Harcèlement sexuel d’ambiance : cette décision qui change tout
La chambre sociale de la Cour de cassation juge qu’un environnement de travail saturé de propos à connotation sexuelle suffit à caractériser un harcèlement, même lorsque la salariée n’est pas la destinataire directe des agissements dénoncés.
Être exposé au quotidien à des propos sexistes, sans forcément en être la cible directe, peut-il constituer un cas de harcèlement sexuel ? Dans un arrêt du 28 mai 2026 (n° 24-22.754), la chambre sociale de la Cour de cassation répond par l’affirmative. La notion de harcèlement sexuel « d’ambiance » fait ainsi son entrée dans la jurisprudence sociale.
Une équipière victime, puis témoin, des agissements de son manager
Les faits se déroulent dans un restaurant McDonald’s en Normandie. Une salariée, embauchée le 6 septembre 2018 en tant qu’équipière polyvalente, dénonce, dès le mois suivant, des agissements caractéristiques de harcèlement sexuel commis à son encontre par son supérieur hiérarchique. La direction intervient, et le manager s’abstient de tout contact avec elle. Toutefois, il poursuit ses propos déplacés envers d’autres salariées. C’est seulement un an plus tard, en novembre 2019, que l’employeur lui notifie une mise à pied disciplinaire de huit jours.
Le 18 octobre 2020, la salariée est placée en arrêt maladie en raison du climat délétère général. Le 14 novembre suivant, elle adresse à son employeur un courrier dans lequel elle dénonce des faits de harcèlement sexuel et moral qu’elle-même, puis ses collègues, ont subis. Dans le même temps, plusieurs salariés entament une grève pour dénoncer les conditions de travail dans le restaurant. Une commission paritaire est constituée pour mener une enquête interne. Finalement, la salariée est licenciée pour faute grave le 19 décembre 2020.
La cour d’appel de Rouen rejette la nullité de son licenciement
En justice, la salariée demande la nullité de son licenciement et des dommages et intérêts pour harcèlement sexuel et moral.

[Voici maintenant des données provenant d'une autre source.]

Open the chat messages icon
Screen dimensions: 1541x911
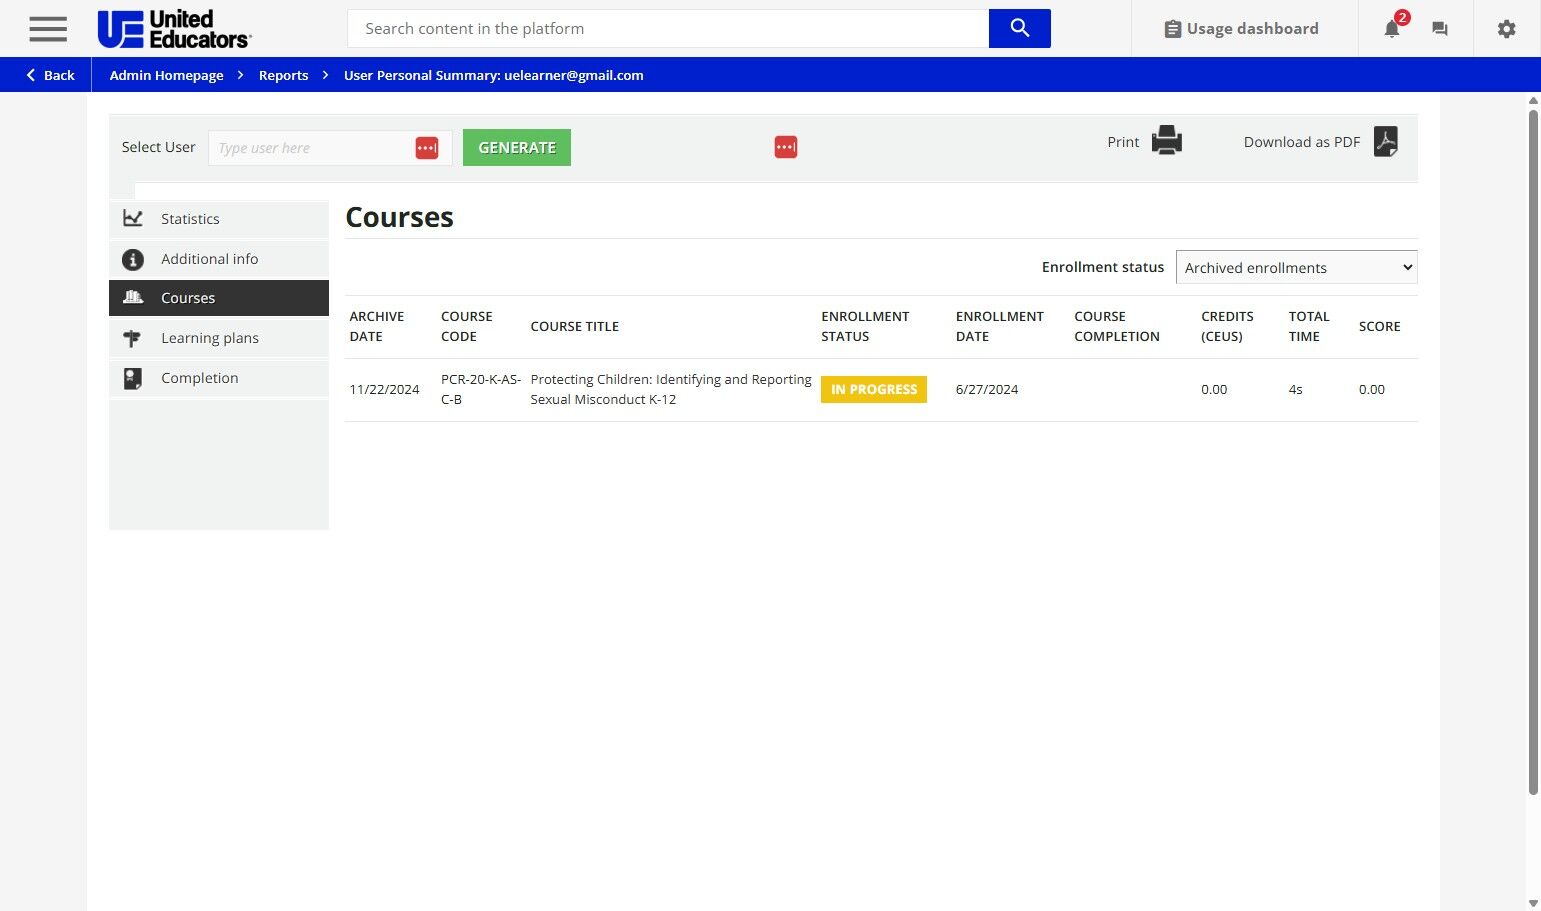(x=1439, y=29)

Le 14 mars 2024, la cour d’appel de Rouen lui donne tort et estime le licenciement pour faute grave justifié. Les juges retiennent que si la salariée a bien été témoin à plusieurs reprises du harcèlement de son supérieur envers ses collègues, elle n’en était pas elle-même la cible. Selon la cour d’appel, les éléments produits n’établissent pas la matérialité d’un fait précis et circonstancié, permettant de présumer l’existence d’un harcèlement sexuel à l’encontre de la salariée.
La Cour de cassation reconnaît le harcèlement sexuel d’ambiance
Dans sa décision du 28 mai 2026, la Cour de cassation casse l’arrêt de la cour d’appel. Pour les hauts magistrats, il résulte de l’article L. 1153-1 du Code du travail que « des propos à connotation sexuelle ou sexiste adressés à plusieurs salariés, ou des comportements adoptés devant plusieurs salariés, sont susceptibles d’être subis par chacun d’entre eux ».

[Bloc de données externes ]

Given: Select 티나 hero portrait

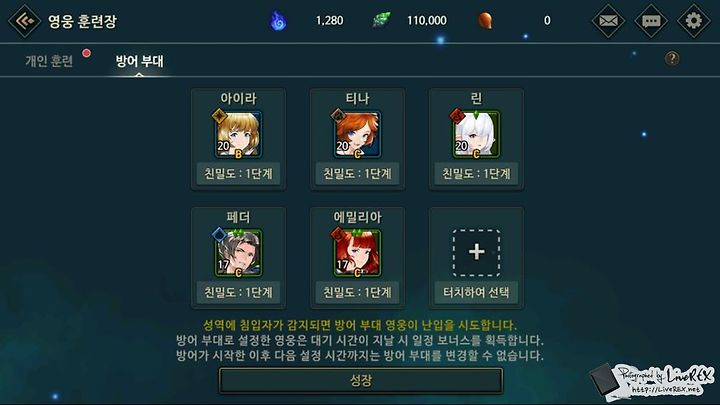Looking at the screenshot, I should coord(357,134).
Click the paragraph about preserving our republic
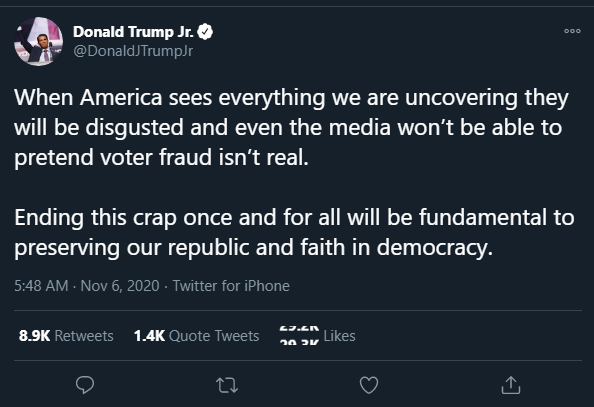 pos(294,233)
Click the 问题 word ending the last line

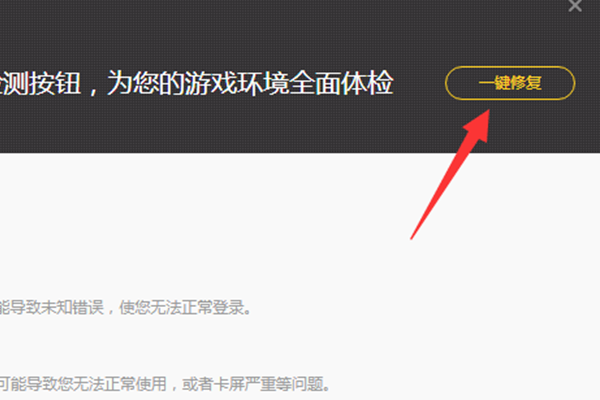coord(307,384)
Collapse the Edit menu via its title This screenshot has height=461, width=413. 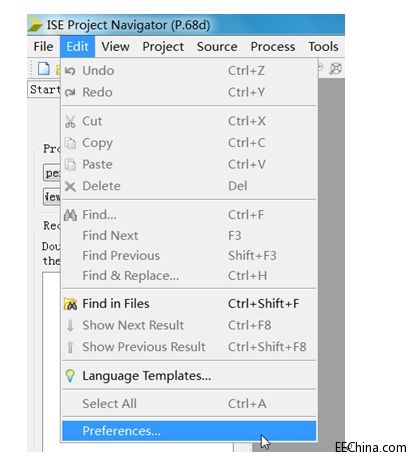[x=77, y=47]
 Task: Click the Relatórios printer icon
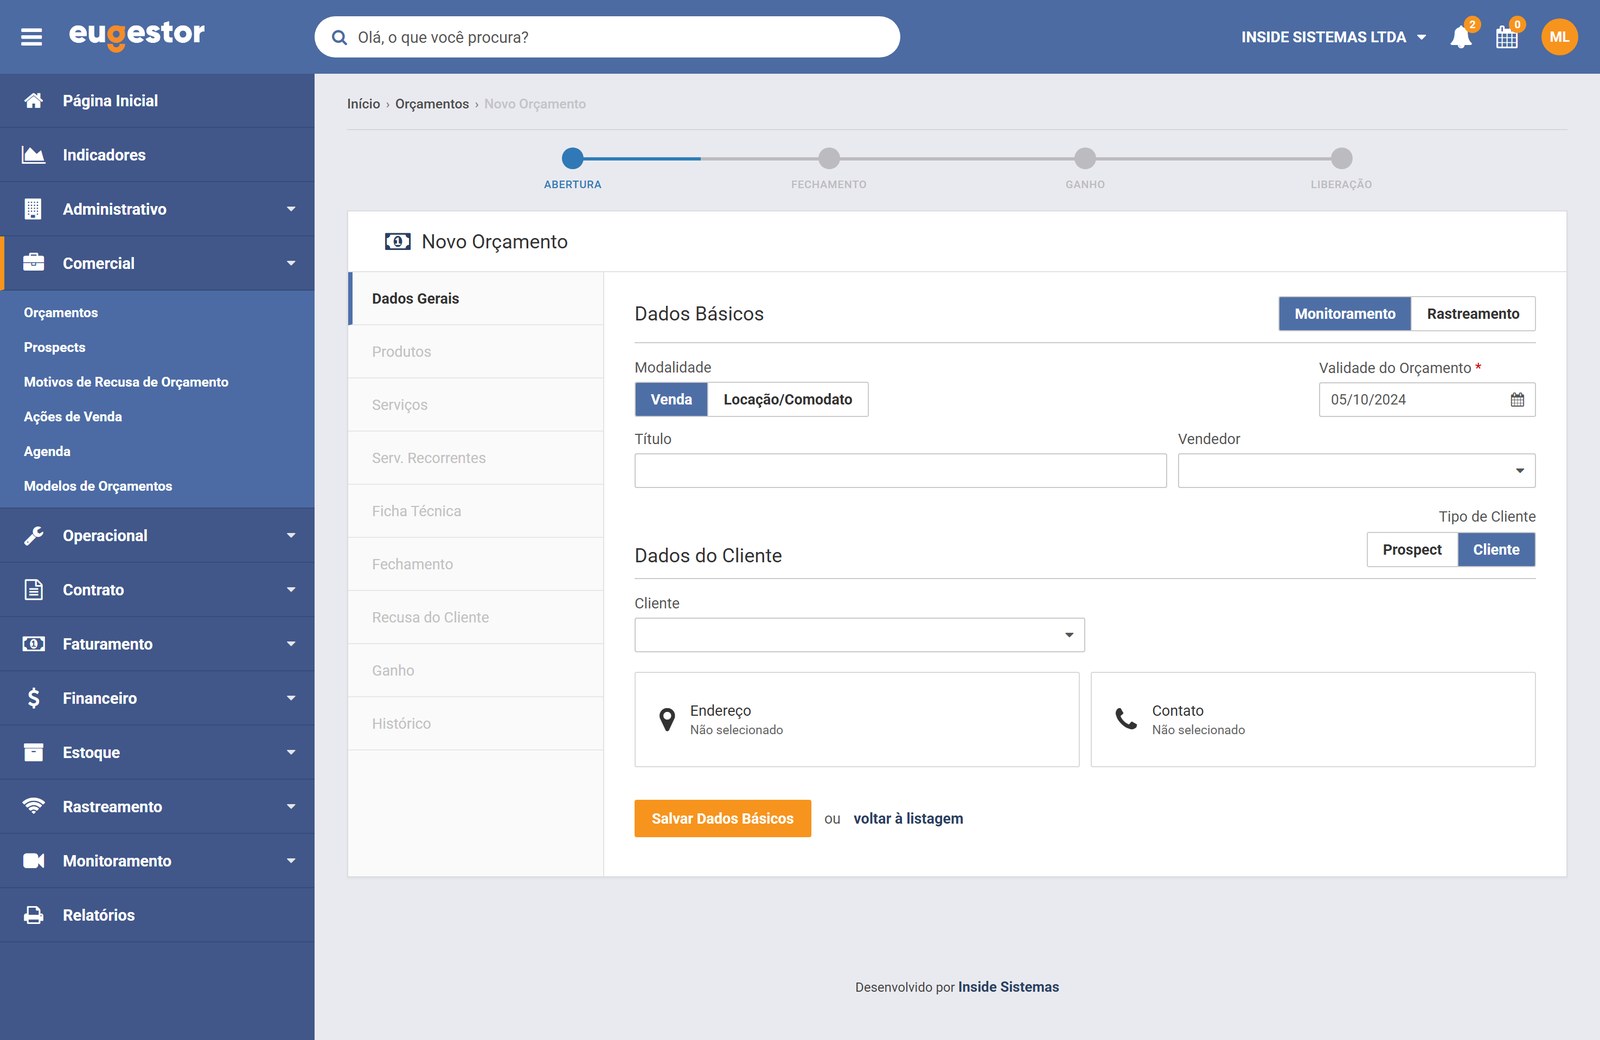click(33, 915)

La Cour en déduit que la salariée a été contrainte de subir un environnement de travail humiliant et dégradant, peu importe qu’elle n’ait pas été directement visée. Les parties sont renvoyées devant la cour d’appel de Caen, qui devra trancher sur la nullité du licenciement et le montant des indemnités.
Le saviez-vous ?
La chambre criminelle de la Cour de cassation avait déjà consacré la notion de « harcèlement d’ambiance » en matière pénale, en jugeant que des faits de harcèlement sexuel peuvent résulter de propos lancés à la cantonade sans viser quelqu’un en particulier (Cass. crim., 11 mars 2025, n° 24-81.644). L’arrêt du 28 mai 2026 transpose cette analyse en droit du travail. La chambre sociale applique désormais le même raisonnement à l’article L. 1153-1 du Code du travail.

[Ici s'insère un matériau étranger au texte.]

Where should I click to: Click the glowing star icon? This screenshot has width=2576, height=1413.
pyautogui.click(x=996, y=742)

Ce que l’arrêt implique pour les employeurs
La portée pratique de la décision est directe. Un employeur qui tolère un climat de travail imprégné de propos ou gestes à connotation sexuelle engage sa responsabilité envers l’ensemble des salariés exposés, y compris ceux qui ne sont pas personnellement visés. L’obligation de prévention du harcèlement sexuel (articles L. 1153-5 et L. 4121-1 du Code du travail) couvre l’intégralité de l’environnement de travail, pas uniquement les relations entre un harceleur et une cible identifiée.